По сути, я пытаюсь реализовать модель Seq2Seq, используя слой RNN и ячейки GRU.Кажется, что все работает нормально во время тренировки (потеря и уменьшение val_loss)
Это моя реализация:
Кодер
class Encoder(object):
def __init__(self, num_words, embedding_size, state_size, layers=2, dropout_rate=0.1):
self.encoder_embedding = Embedding(input_dim=num_words,
output_dim=embedding_size,
name='encoder_embedding')
cells = [GRUCell(state_size, dropout=dropout_rate, recurrent_dropout=dropout_rate) for _ in range(layers)]
self.rnn_layer = RNN(cells, return_state=True)
def __call__(self, x):
# Start the neural network with its input-layer.
net = x
# Connect the embedding-layer.
net = self.encoder_embedding(net)
# Connect all the GRU-layers.
net = self.rnn_layer(net)
# This is the output of the encoder.
encoder_output, encoder_state = net[0], net[1:]

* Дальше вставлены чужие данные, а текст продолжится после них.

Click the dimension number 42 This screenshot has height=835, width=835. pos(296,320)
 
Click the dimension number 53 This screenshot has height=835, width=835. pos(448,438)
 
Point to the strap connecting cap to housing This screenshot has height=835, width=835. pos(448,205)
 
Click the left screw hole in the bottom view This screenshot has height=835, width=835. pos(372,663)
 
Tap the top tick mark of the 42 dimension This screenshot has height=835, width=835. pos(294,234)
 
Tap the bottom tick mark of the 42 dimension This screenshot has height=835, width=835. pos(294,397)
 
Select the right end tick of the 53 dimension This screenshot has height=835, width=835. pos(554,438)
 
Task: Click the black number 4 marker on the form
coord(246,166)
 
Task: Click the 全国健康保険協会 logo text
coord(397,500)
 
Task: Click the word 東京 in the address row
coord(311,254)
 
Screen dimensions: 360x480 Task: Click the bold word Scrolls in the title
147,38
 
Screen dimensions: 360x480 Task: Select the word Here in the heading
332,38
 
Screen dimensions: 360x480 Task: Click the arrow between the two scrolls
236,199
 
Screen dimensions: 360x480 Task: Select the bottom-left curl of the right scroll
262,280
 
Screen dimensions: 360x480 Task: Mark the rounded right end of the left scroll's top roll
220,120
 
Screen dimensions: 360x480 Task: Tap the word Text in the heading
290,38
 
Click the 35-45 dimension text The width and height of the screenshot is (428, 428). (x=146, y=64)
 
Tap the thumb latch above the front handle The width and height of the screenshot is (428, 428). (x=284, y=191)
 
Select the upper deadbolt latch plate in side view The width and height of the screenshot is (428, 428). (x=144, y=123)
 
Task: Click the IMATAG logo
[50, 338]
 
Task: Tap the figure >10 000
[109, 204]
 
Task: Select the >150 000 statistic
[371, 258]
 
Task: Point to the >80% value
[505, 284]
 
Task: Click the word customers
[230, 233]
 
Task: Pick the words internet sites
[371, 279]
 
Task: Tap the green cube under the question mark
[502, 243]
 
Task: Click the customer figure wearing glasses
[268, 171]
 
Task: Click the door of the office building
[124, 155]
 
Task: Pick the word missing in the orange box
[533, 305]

return encoder_output, encoder_state
Декодер
class Decoder(object):
def __init__(self, num_words, embedding_size, state_size, layers=2, dropout_rate=0.1):
# Different embedding due to different languages
self.embedding = Embedding(input_dim=num_words,
output_dim=embedding_size,
name='decoder_embedding')
cells = [GRUCell(state_size, dropout=dropout_rate, recurrent_dropout=dropout_rate) for _ in range(layers)]
self.rnn_layer = RNN(cells, return_sequences=True)
# self.batch_norm = BatchNormalization()
self.output = Dense(num_words,
activation='softmax',
name='decoder_output')
def __call__(self, x, initial_state):
# Start the decoder-network with its input-layer.
net = x
# Connect the embedding-layer.
net = self.embedding(net)
# Connect all the GRU-layers.
net = self.rnn_layer(net, initial_state=initial_state)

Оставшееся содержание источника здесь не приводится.